### YOUR OBJECTIVE
All records should be reproduced verbatim.

┌──

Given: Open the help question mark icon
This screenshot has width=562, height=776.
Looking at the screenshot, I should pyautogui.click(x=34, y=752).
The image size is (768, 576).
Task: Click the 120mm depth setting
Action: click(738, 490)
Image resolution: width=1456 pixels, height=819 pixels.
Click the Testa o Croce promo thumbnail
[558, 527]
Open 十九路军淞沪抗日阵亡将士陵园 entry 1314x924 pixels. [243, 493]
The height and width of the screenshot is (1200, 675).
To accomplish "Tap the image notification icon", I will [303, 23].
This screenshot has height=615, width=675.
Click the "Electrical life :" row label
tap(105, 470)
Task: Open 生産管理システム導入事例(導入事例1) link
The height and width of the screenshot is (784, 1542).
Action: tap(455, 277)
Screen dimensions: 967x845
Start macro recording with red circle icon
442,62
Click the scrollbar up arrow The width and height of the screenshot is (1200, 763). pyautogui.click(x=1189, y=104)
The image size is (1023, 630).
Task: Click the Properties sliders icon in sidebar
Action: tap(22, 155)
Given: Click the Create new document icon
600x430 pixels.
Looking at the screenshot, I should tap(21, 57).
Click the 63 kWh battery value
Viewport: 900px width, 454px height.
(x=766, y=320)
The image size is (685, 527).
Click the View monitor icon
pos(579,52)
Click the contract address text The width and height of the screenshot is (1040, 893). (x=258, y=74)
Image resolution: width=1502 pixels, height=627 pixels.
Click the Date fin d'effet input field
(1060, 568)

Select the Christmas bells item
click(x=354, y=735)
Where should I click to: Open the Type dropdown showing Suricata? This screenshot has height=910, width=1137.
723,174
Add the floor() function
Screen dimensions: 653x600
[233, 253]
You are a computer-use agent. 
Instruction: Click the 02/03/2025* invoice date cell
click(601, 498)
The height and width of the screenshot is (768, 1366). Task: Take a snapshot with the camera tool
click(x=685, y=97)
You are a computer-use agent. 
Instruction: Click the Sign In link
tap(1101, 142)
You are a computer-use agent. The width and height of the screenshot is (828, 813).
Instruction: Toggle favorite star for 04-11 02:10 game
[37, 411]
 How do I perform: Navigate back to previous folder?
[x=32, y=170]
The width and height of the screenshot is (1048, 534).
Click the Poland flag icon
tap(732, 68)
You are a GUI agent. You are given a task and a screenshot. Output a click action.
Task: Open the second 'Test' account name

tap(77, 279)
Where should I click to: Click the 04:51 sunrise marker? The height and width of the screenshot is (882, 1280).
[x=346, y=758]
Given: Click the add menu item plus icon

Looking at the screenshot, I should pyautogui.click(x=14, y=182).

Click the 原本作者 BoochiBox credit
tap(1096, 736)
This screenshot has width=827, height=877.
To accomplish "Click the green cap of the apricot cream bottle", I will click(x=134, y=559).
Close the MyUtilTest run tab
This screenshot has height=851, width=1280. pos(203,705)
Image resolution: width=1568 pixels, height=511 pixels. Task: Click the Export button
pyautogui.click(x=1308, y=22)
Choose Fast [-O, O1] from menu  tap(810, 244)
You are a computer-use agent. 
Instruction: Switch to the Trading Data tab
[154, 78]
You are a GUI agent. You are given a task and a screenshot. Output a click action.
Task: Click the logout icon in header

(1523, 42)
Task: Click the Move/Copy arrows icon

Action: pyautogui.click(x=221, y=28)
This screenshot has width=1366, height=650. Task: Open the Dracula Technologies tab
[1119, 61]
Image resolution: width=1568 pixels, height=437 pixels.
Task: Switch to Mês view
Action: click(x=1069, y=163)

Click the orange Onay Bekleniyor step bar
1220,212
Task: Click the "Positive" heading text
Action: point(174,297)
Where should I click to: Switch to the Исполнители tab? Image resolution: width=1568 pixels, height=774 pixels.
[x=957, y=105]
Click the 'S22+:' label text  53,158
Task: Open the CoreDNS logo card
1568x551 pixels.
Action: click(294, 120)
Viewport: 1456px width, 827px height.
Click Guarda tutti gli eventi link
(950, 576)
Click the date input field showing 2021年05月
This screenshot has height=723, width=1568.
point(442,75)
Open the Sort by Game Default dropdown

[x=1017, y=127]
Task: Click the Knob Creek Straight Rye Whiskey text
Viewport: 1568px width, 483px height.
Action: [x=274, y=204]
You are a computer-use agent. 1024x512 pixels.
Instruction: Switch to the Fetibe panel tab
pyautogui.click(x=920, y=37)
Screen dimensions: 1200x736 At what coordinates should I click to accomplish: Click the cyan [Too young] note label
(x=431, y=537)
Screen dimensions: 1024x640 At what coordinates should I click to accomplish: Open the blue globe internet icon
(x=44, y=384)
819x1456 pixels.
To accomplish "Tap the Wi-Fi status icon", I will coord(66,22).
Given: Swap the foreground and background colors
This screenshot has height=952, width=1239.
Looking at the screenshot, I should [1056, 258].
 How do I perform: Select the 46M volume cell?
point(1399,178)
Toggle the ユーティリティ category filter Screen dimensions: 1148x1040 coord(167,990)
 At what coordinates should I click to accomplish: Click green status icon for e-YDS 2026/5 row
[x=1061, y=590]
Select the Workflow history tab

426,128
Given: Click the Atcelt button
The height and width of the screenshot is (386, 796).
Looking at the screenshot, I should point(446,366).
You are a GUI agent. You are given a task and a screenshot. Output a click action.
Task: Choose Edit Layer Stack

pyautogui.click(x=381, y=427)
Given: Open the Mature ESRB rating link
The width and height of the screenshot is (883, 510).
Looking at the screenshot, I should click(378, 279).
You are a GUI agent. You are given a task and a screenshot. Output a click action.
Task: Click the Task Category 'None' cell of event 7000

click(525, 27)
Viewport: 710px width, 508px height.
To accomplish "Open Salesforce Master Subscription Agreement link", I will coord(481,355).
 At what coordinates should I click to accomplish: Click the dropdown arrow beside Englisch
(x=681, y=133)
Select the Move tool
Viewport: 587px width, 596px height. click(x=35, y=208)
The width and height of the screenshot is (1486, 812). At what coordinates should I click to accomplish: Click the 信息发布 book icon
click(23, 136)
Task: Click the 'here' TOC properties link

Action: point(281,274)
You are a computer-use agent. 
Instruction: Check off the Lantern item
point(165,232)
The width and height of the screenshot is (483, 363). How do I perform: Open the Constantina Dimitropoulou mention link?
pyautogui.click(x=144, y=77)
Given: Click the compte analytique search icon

└──

### COMPLETED EXERCISE
Given: Open the help question mark icon
This screenshot has width=562, height=776.
Looking at the screenshot, I should pyautogui.click(x=34, y=752).
The image size is (768, 576).
Task: Click the 120mm depth setting
Action: click(738, 490)
Image resolution: width=1456 pixels, height=819 pixels.
Click the Testa o Croce promo thumbnail
[558, 527]
Open 十九路军淞沪抗日阵亡将士陵园 entry 1314x924 pixels. [243, 493]
The height and width of the screenshot is (1200, 675).
To accomplish "Tap the image notification icon", I will [303, 23].
This screenshot has height=615, width=675.
Click the "Electrical life :" row label
tap(105, 470)
Task: Open 生産管理システム導入事例(導入事例1) link
The height and width of the screenshot is (784, 1542).
Action: tap(455, 277)
Screen dimensions: 967x845
Start macro recording with red circle icon
442,62
Click the scrollbar up arrow The width and height of the screenshot is (1200, 763). pyautogui.click(x=1189, y=104)
The image size is (1023, 630).
Task: Click the Properties sliders icon in sidebar
Action: tap(22, 155)
Given: Click the Create new document icon
600x430 pixels.
Looking at the screenshot, I should tap(21, 57).
Click the 63 kWh battery value
Viewport: 900px width, 454px height.
(x=766, y=320)
The image size is (685, 527).
Click the View monitor icon
pos(579,52)
Click the contract address text The width and height of the screenshot is (1040, 893). (x=258, y=74)
Image resolution: width=1502 pixels, height=627 pixels.
Click the Date fin d'effet input field
(1060, 568)

Select the Christmas bells item
click(x=354, y=735)
Where should I click to: Open the Type dropdown showing Suricata? This screenshot has height=910, width=1137.
723,174
Add the floor() function
Screen dimensions: 653x600
[233, 253]
You are a computer-use agent. 
Instruction: Click the 02/03/2025* invoice date cell
click(601, 498)
The height and width of the screenshot is (768, 1366). Task: Take a snapshot with the camera tool
click(x=685, y=97)
You are a computer-use agent. 
Instruction: Click the Sign In link
tap(1101, 142)
You are a computer-use agent. The width and height of the screenshot is (828, 813).
Instruction: Toggle favorite star for 04-11 02:10 game
[37, 411]
 How do I perform: Navigate back to previous folder?
[x=32, y=170]
The width and height of the screenshot is (1048, 534).
Click the Poland flag icon
tap(732, 68)
You are a GUI agent. You are given a task and a screenshot. Output a click action.
Task: Open the second 'Test' account name

tap(77, 279)
Where should I click to: Click the 04:51 sunrise marker? The height and width of the screenshot is (882, 1280).
[x=346, y=758]
Given: Click the add menu item plus icon

Looking at the screenshot, I should pyautogui.click(x=14, y=182).

Click the 原本作者 BoochiBox credit
tap(1096, 736)
This screenshot has width=827, height=877.
To accomplish "Click the green cap of the apricot cream bottle", I will click(x=134, y=559).
Close the MyUtilTest run tab
This screenshot has height=851, width=1280. pos(203,705)
Image resolution: width=1568 pixels, height=511 pixels. Task: Click the Export button
pyautogui.click(x=1308, y=22)
Choose Fast [-O, O1] from menu  tap(810, 244)
You are a computer-use agent. 
Instruction: Switch to the Trading Data tab
[154, 78]
You are a GUI agent. You are given a task and a screenshot. Output a click action.
Task: Click the logout icon in header

(1523, 42)
Task: Click the Move/Copy arrows icon

Action: pyautogui.click(x=221, y=28)
This screenshot has width=1366, height=650. Task: Open the Dracula Technologies tab
[1119, 61]
Image resolution: width=1568 pixels, height=437 pixels.
Task: Switch to Mês view
Action: click(x=1069, y=163)

Click the orange Onay Bekleniyor step bar
1220,212
Task: Click the "Positive" heading text
Action: point(174,297)
Where should I click to: Switch to the Исполнители tab? Image resolution: width=1568 pixels, height=774 pixels.
[x=957, y=105]
Click the 'S22+:' label text  53,158
Task: Open the CoreDNS logo card
1568x551 pixels.
Action: click(294, 120)
Viewport: 1456px width, 827px height.
Click Guarda tutti gli eventi link
(950, 576)
Click the date input field showing 2021年05月
This screenshot has height=723, width=1568.
point(442,75)
Open the Sort by Game Default dropdown

[x=1017, y=127]
Task: Click the Knob Creek Straight Rye Whiskey text
Viewport: 1568px width, 483px height.
Action: [x=274, y=204]
You are a computer-use agent. 1024x512 pixels.
Instruction: Switch to the Fetibe panel tab
pyautogui.click(x=920, y=37)
Screen dimensions: 1200x736 At what coordinates should I click to accomplish: Click the cyan [Too young] note label
(x=431, y=537)
Screen dimensions: 1024x640 At what coordinates should I click to accomplish: Open the blue globe internet icon
(x=44, y=384)
819x1456 pixels.
To accomplish "Tap the Wi-Fi status icon", I will coord(66,22).
Given: Swap the foreground and background colors
This screenshot has height=952, width=1239.
Looking at the screenshot, I should [1056, 258].
 How do I perform: Select the 46M volume cell?
point(1399,178)
Toggle the ユーティリティ category filter Screen dimensions: 1148x1040 coord(167,990)
 At what coordinates should I click to accomplish: Click green status icon for e-YDS 2026/5 row
[x=1061, y=590]
Select the Workflow history tab

426,128
Given: Click the Atcelt button
The height and width of the screenshot is (386, 796).
Looking at the screenshot, I should point(446,366).
You are a GUI agent. You are given a task and a screenshot. Output a click action.
Task: Choose Edit Layer Stack

pyautogui.click(x=381, y=427)
Given: Open the Mature ESRB rating link
The width and height of the screenshot is (883, 510).
Looking at the screenshot, I should click(378, 279).
You are a GUI agent. You are given a task and a screenshot. Output a click action.
Task: Click the Task Category 'None' cell of event 7000

click(525, 27)
Viewport: 710px width, 508px height.
To accomplish "Open Salesforce Master Subscription Agreement link", I will coord(481,355).
 At what coordinates should I click to accomplish: Click the dropdown arrow beside Englisch
(x=681, y=133)
Select the Move tool
Viewport: 587px width, 596px height. click(x=35, y=208)
The width and height of the screenshot is (1486, 812). At what coordinates should I click to accomplish: Click the 信息发布 book icon
click(23, 136)
Task: Click the 'here' TOC properties link

Action: point(281,274)
You are a computer-use agent. 
Instruction: Check off the Lantern item
point(165,232)
The width and height of the screenshot is (483, 363). How do I perform: Open the Constantina Dimitropoulou mention link?
pyautogui.click(x=144, y=77)
Given: Click the compte analytique search icon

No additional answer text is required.